I’m with the Desktop Platforms team. We manage the fleet of Windows devices, Macs and Linux machines provided and supported by IT at Cisco.
Our team has tried a number of approaches to driver updates on the Windows side over the years and have at times struggled with the balance of ‘leave it alone if it’s working’ and ‘update to the latest to ensure they’ve got the best’. We’d generally ensure we had the most recent hardware drivers installed as part of our OS provisioning process, but unless needed because something was broken or a security issue was discovered, we wouldn’t proactively go out and update hardware drivers to machines already built with Windows in the fleet.
On the wireless side, choosing to leave things alone unless we have to update has proven to cause some issues over the years as we sometimes struggled to stay in sync with the GIS teams managing our wireless infrastructure, especially in Alpha locations or other buildings where pilots might have been run.
Over the last couple of years we became more proactive with our wireless driver upgrades and have pushed out wireless driver updates 3 or 4 times (including during KRACK and other vulnerabilities).

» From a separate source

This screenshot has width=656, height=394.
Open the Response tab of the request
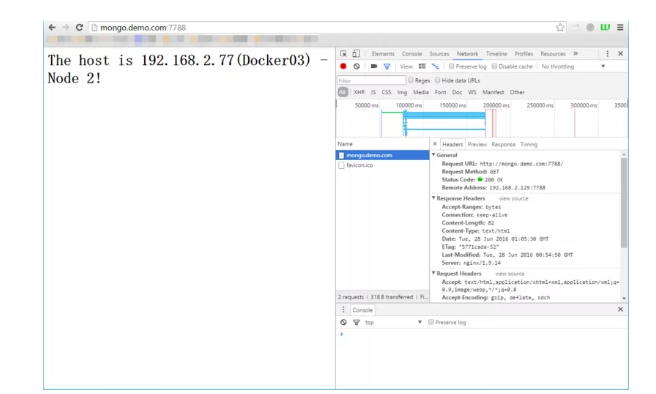point(503,144)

When we have pushed out wireless driver updates, we’ve done so silently with no notification to the user and have configured them to pre-stage the driver on the machine, but not install it until the user naturally rebooted. We would then update the driver via a scheduled task upon that next reboot so as to avoid network interruption. This wireless update process has worked quite well for us with little user impact, and we’ve stayed up to date on required drivers and potential bad updates via this Tech Zone page maintained by TS.

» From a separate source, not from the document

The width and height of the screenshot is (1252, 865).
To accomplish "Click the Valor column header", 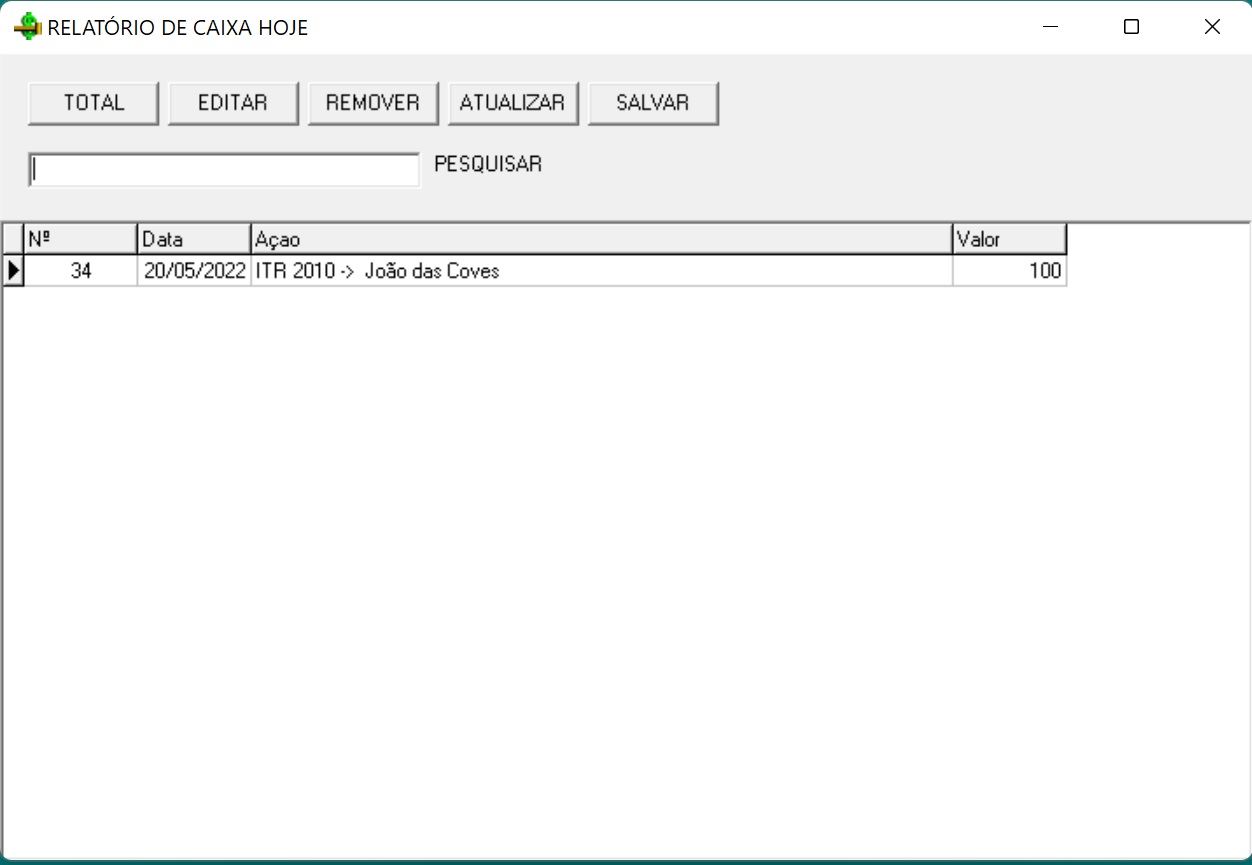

This has worked OK for us, but with the move to Windows 10 and its semi-annual ‘feature updates’ (basically a new version of Windows every 6 months) which we have to install, driver updates to existing machines have become even more critical as outdated drivers can cause many issues with stability as well as straight out blocking or causing feature updates to fail during installation. This has led to us moving to a proactive driver ‘baselining’ where we’re starting to push out updates to all our machines quarterly to ensure they stay up to date. We’re including wireless drivers in these updates.
We’re doing this in a more user impactful way as we’re updating large numbers of drivers and a reboot is required afterwards for them to become active. Prompts will be given with users being able to postpone a limited number of times and then the update will be forced once that interval is complete:
This is the type of dialog users will be shown. This one is for a BIOS update, but the driver baseline is similar:
Before going to general users, all our deployments go through QA and then to our UAT devices in our organisation and across different functions with Spark rooms used to collect feedback on any issues that may be discovered during this process. Right now, the driver baseline is in UAT but is expected to be deployed more widely soon.

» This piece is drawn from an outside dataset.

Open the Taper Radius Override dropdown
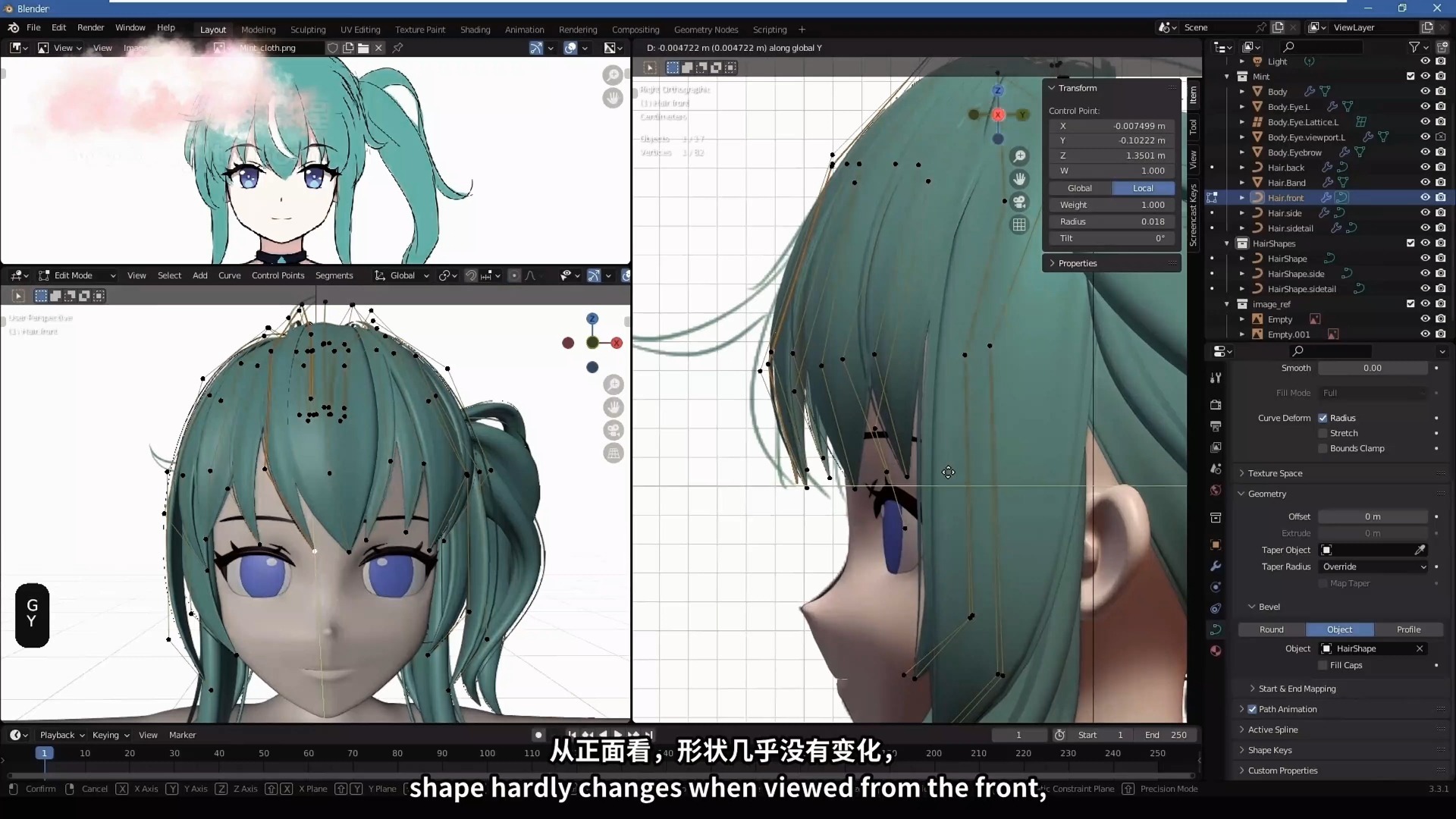 [x=1373, y=566]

We’ve also been proactive in our decisions around endpoints we deploy, so on the Windows side when deploying Lenovos we ensure that the SKUs we select always contain Intel chipsets that are dual band and well supported by our wireless network. This also limits the number of wireless drivers we need to monitor updates for. Even though we deploy 3 or 4 different models of Lenovos and deploy to many countries globally, that consistency of a single Intel wireless chipset per laptop generation helps immensely compared to what I’ve heard about at other enterprises.